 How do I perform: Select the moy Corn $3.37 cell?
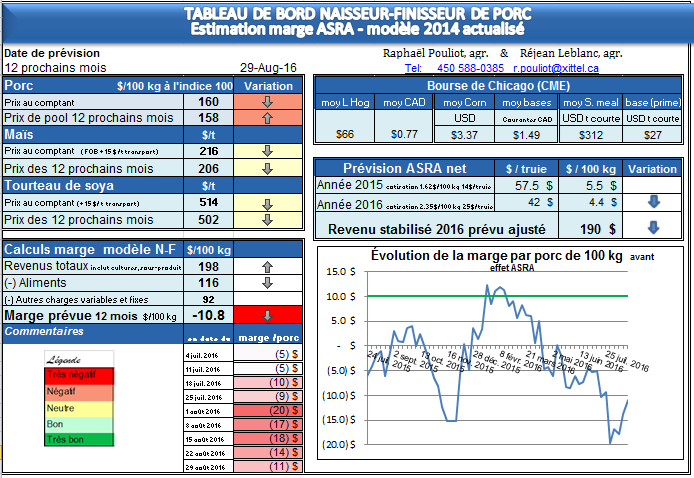464,134
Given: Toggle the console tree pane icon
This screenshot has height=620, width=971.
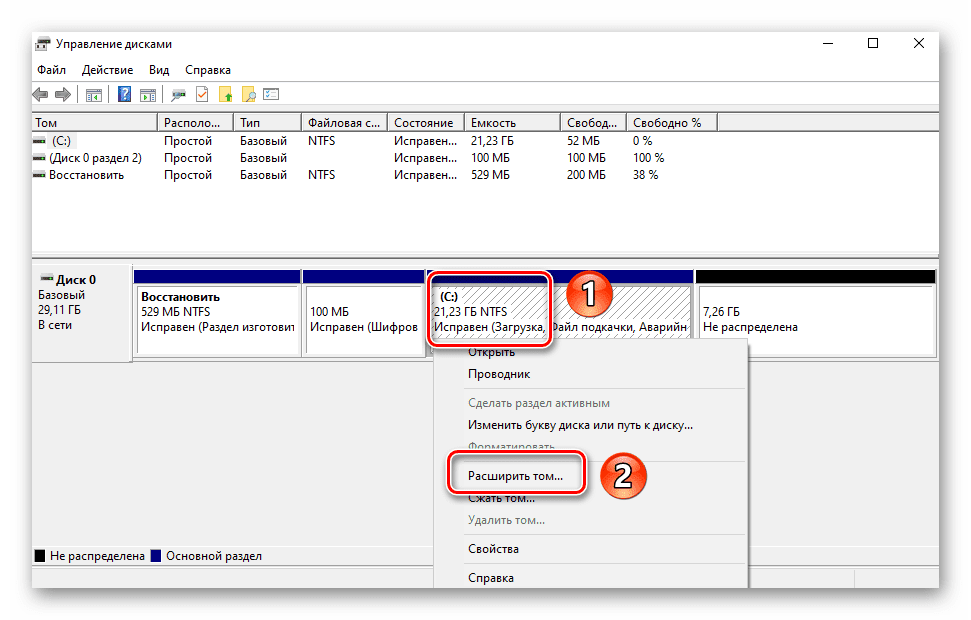Looking at the screenshot, I should point(94,95).
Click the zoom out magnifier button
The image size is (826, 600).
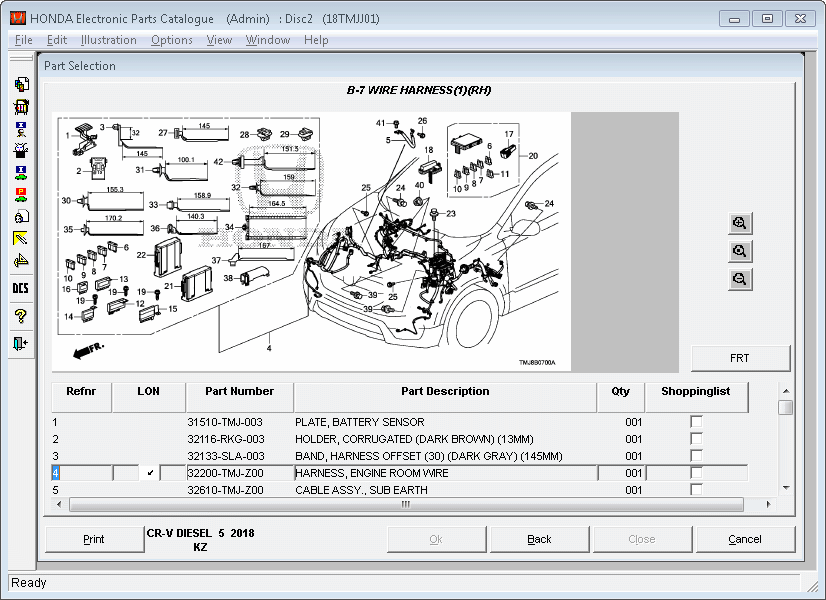(740, 279)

### WHAT YOU ARE ASKED TO DO
Only the lines from the line containing "Given: Toggle the console tree pane icon" through the last line of the entries above should be reproduced, word for word and without pictures.

### YOUR RESPONSE
Given: Toggle the console tree pane icon
This screenshot has height=620, width=971.
Looking at the screenshot, I should point(94,95).
Click the zoom out magnifier button
The image size is (826, 600).
(740, 279)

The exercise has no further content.